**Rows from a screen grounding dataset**

################

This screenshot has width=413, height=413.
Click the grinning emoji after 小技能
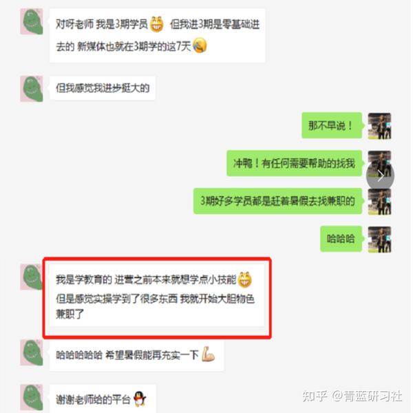click(x=244, y=279)
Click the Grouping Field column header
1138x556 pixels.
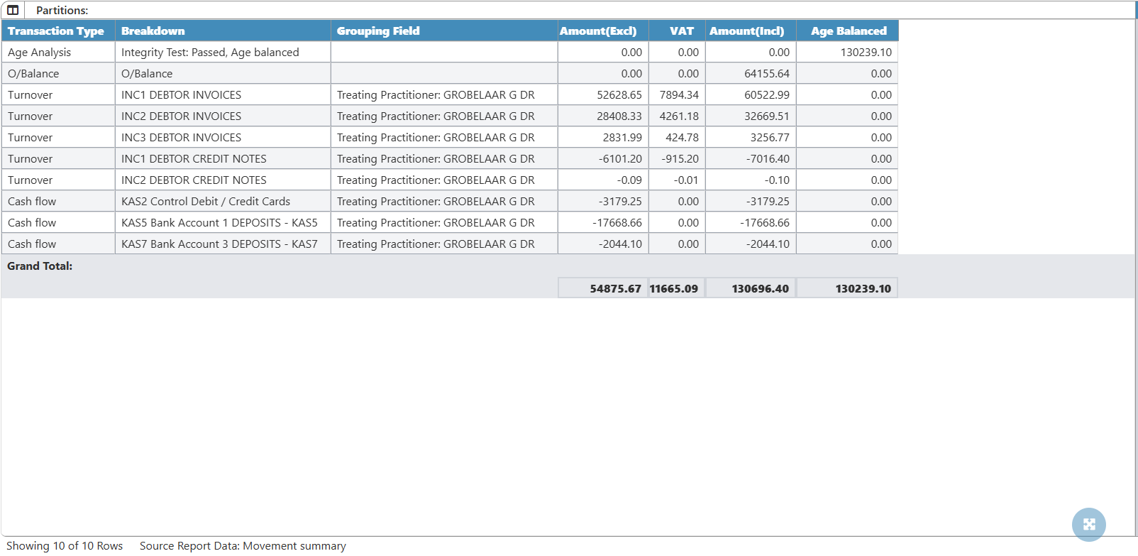(x=378, y=31)
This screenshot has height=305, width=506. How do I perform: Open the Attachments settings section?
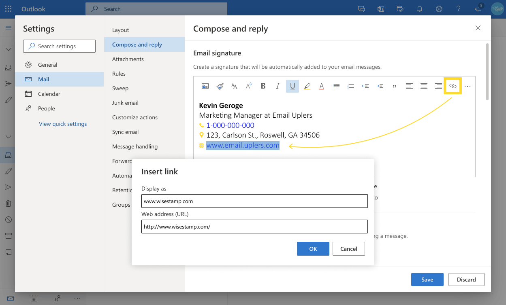pos(127,59)
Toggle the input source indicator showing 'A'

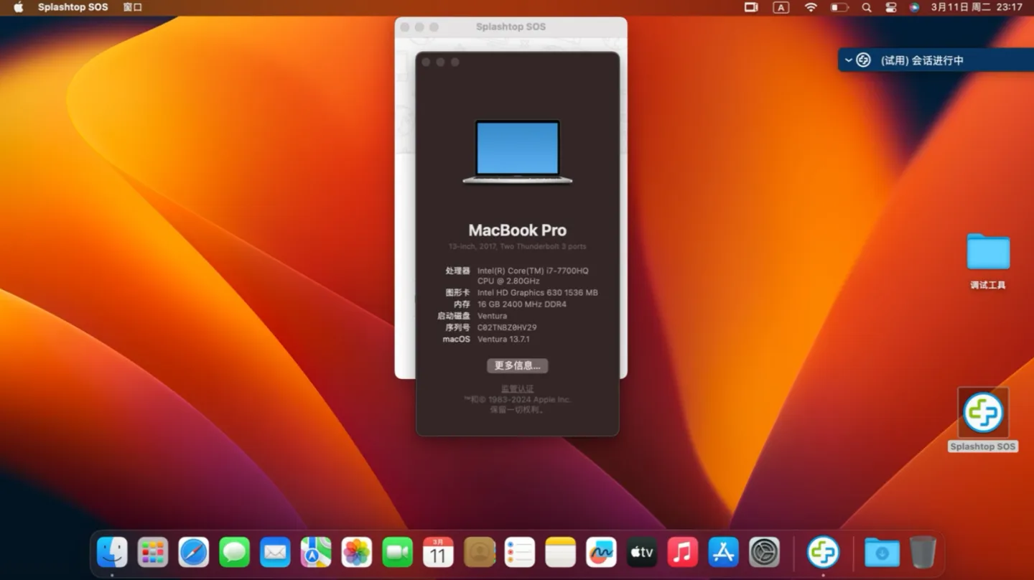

################

**What needs to be done**
Recast everything from the line containing "This screenshot has height=305, width=506." down to the end of the rows above as a JSON list of strings, with one string per line and blank lines omitted. Leave the pictures out of your answer.

**Full response**
[
  "This screenshot has height=305, width=506. How do I perform: Open the Attachments settings section?",
  "pos(127,59)",
  "Toggle the input source indicator showing 'A'"
]